How to complete this task =
With the pictures left out, restate exactly the part below that opens with the line containing "Click blank white area below the Save option" and closes with the line containing "Given: Open the EN input language selector".

Source records =
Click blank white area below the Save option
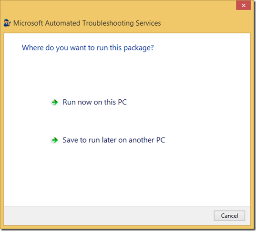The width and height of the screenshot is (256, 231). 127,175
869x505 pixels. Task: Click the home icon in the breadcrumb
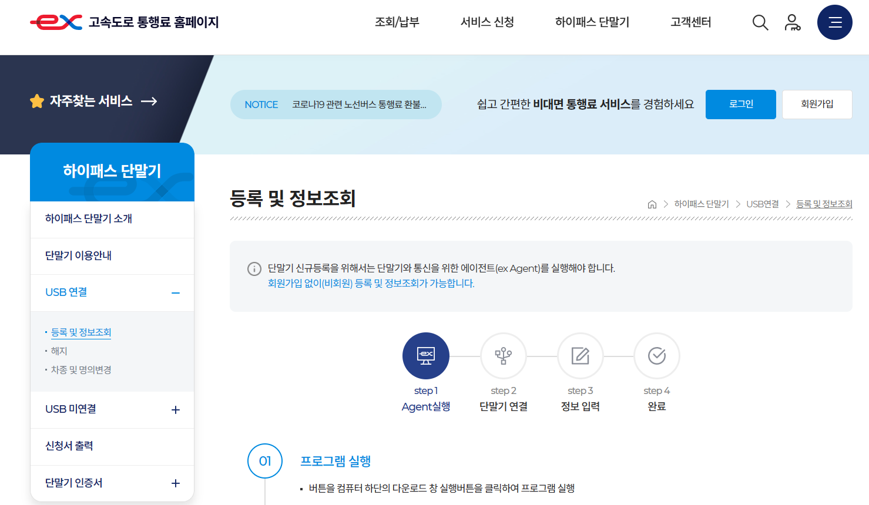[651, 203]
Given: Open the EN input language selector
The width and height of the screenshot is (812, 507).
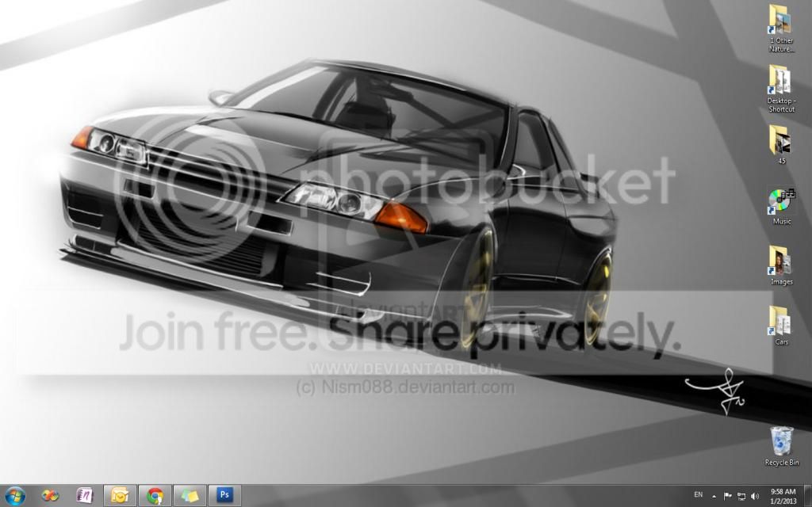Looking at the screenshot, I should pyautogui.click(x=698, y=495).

* * *

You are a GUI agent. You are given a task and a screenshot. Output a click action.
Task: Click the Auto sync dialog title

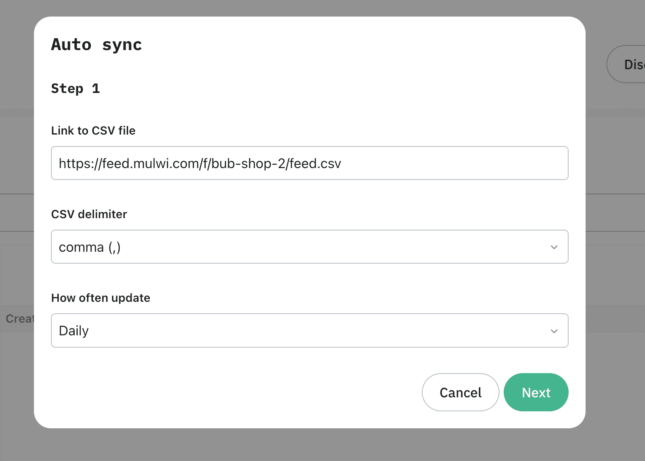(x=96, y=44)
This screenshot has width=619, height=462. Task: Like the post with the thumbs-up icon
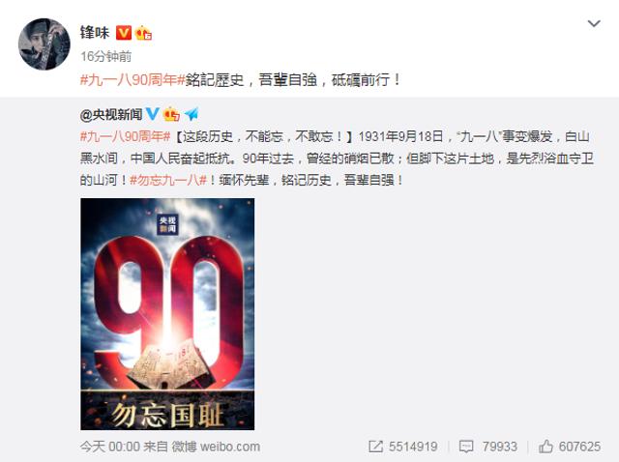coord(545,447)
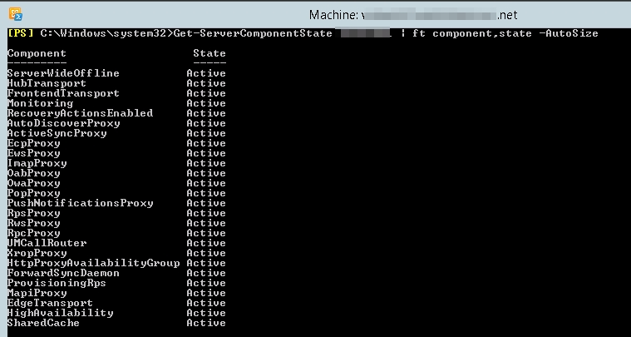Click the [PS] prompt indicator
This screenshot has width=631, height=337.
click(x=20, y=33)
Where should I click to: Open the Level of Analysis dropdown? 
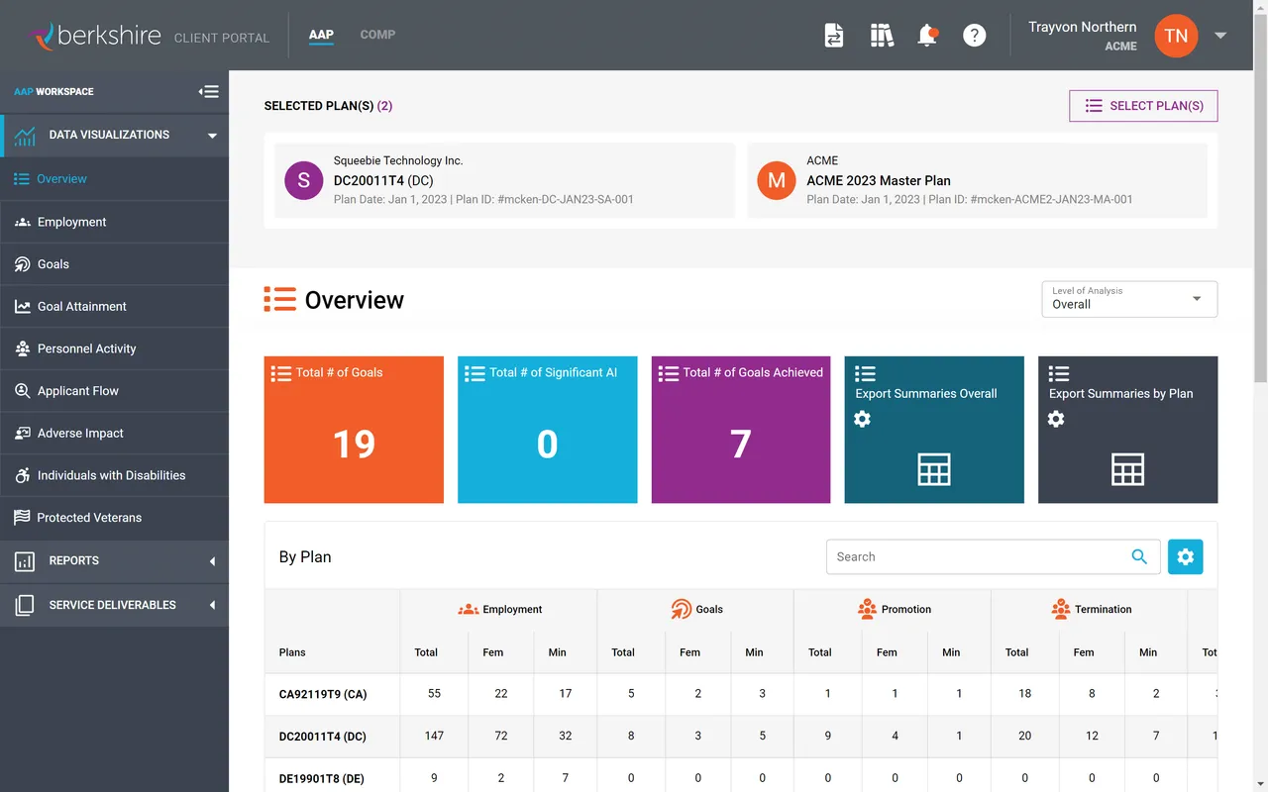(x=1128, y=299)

Exercise output =
Click blank white area below the Save option
The width and height of the screenshot is (256, 231). 127,175
869x505 pixels. Task: Click the home icon in the breadcrumb
[651, 203]
Given: Open the EN input language selector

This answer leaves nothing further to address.